It was dead people. Centuries of them. The dead were watching them from the trees. Just then Celine sank down on the path, as though she’d had the same realization, and the weight of her
pack tipped her onto her side and held her there. Out of her rose a wrenching, leaf-stirring sob.

Ellen looked down at her. “I shouldn’t have mentioned Richard.”

“Shh!”

“I’m sorry, Celine.”

Ellen undid her own pack and let it thud to the ground. The relief was exquisite, but short-lived. When she knelt to unfasten Celine’s buckles and liberate her, a burning pain ripped up her thighs.

Celine sobbed. “I thought you could use this trip, Ellen. That’s what I thought.”

(Was he here too? Her father? Ellen looked around.)
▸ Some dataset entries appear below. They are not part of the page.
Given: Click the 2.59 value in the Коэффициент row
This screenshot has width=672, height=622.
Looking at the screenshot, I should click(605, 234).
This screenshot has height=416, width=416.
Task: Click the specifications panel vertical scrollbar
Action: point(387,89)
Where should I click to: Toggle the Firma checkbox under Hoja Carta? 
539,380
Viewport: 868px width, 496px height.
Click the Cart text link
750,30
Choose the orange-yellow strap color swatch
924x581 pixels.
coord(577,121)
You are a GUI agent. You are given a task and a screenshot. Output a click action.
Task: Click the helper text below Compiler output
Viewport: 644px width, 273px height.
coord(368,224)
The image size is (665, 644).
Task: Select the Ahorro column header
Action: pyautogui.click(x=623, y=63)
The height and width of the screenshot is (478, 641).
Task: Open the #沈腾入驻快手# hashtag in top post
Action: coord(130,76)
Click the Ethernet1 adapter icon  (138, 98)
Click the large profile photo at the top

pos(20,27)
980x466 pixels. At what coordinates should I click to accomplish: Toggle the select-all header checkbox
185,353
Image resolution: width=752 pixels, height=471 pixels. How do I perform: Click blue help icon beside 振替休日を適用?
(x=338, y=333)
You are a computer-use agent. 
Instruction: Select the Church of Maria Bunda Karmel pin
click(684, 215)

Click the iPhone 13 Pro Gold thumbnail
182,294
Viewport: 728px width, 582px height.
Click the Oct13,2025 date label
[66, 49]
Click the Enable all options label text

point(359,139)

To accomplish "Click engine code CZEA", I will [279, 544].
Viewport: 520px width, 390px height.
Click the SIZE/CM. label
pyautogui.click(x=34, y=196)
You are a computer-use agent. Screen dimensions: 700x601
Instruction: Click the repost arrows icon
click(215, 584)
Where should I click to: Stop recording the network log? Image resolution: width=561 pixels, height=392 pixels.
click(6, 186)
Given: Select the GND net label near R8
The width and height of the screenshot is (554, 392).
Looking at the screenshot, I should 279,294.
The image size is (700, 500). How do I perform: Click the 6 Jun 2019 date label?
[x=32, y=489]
At that moment Ellen simply gave up. She lay down and curled in a ball on the forest floor among the tiny wildflowers and the super-sized bugs. She closed her eyes. She didn’t give a flying fuck what happened next.

Which was that they both fell asleep.

When they woke, they were cold and stiff nearly to the point of paralysis, and utterly alone.

Somehow they struggled to their feet. Celine’s face was streaked with mud. Dried leaves and dirt decorated her hair. Ellen pulled some from her own, then lifted Celine’s pack for her to put on; Celine lifted Ellen’s. Equally burdened, they limped back to the road, where they turned in unison and carried on downhill, right past the X, completely in sync, as though they never, ever disagreed on anything.

“W
E’RE
too old for this,” Ellen told Celine from her twin bed that night, when it all seemed funny. “I mean, we’re middle-aged. Didn’t that occur to you?”

Celine said, “Speak for yourself.”

“We might have died out there. Now I’ve bonded with that boy. He saved our lives. I’m in love with him.”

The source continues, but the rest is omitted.